The bit of Cassidy’s work I’ve seen struck me as dubious,* although I recently heard a faculty member–a clueful historian who has good Munster Irish–at the programme I just graduated from say he thought C. was pointing in some directions that deserved exploration. It was in the midst of a reception–I didn’t get a chance to ask him more about it, unfortunately.

The clueful historian is obviously Lee. It doesn’t surprise me that he was still making broadly positive comments about Cassidy in 2010, because he had been stupid enough to put his endorsement on the book a couple of years earlier. But ‘pointing in some directions that deserve exploration’ (a view which is also foolish, in my opinion, and there’s plenty of evidence of that in this blog) is a far cry from ‘landmark book’, ‘courageous and crusading manifesto’, or ‘learned and lively’, never mind ‘an exciting contribution to both American and Irish Studies’. Yet Lee’s review still stands on the back of every copy of this ludicrous turd of a book. No doubt many people have been conned into believing that Cassidy’s work is a genuine piece of scholarship because of Lee’s endorsement and his continued refusal to set the record straight.

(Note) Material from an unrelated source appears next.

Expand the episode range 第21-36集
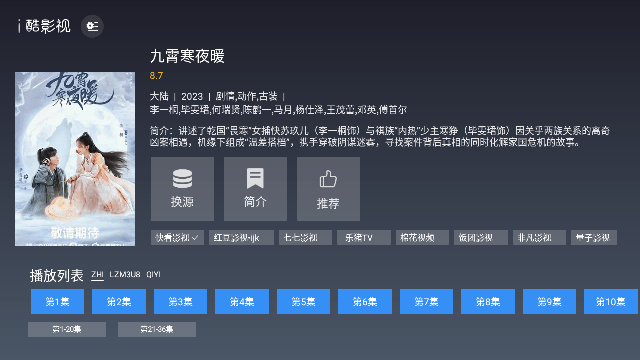The width and height of the screenshot is (640, 360). 157,329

Or could it just be that Lee is a victim of that old enemy of rationality, the arrogance and hubris that so frequently goes with titles like Professor and Senator, the feeling that who you are makes you above the ordinary decencies that lesser folk have to live with?

Who knows? Who cares? Integrity is a precious commodity. Life is far too short to waste on people who are prepared to squander their reputation on a putz like Cassidy, whatever bizarre motive they had for doing so.